Utricularia uxoris

Scientific classification
- Kingdom: Plantae
- Clade: Tracheophytes
- Clade: Angiosperms
- Clade: Eudicots
- Clade: Asterids
- Order: Lamiales
- Family: Lentibulariaceae
- Genus: Utricularia
- Subgenus: Utricularia subg. Utricularia
- Section: Utricularia sect. Orchidioides
- Species: U. uxoris
- Binomial name: Utricularia uxoris Gómez-Laur.

= Utricularia uxoris =

- Genus: Utricularia
- Species: uxoris
- Authority: Gómez-Laur.

Species of carnivorous plant

Utricularia uxoris is a small epiphytic carnivorous plant in the genus Utricularia that is endemic to Costa Rica. It is distinguished from all other members of section Orchidioides in having green glabrous flowers with a white spur and its small size. The species is only known from its type locality in Reserva Biológica El Copal, Cartago Province.
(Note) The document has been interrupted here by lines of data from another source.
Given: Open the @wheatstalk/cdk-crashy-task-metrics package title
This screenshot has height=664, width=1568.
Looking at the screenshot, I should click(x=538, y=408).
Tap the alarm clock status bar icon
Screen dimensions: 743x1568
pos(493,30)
It was collected in 2004 by Jorge Gómez-Laurito, Diego Salazar, and Jorge Carmona and then formally described in 2005 by Gómez-Laurito (2005).

Utricularia uxoris is possibly just a form or variety of U. jamesoniana, but Gómez-Laurito indicated in his original description of U. uxoris that it has shallow corolla lobe divisions, compared to the deeply dissected corolla lobes found on U. jamesoniana flowers.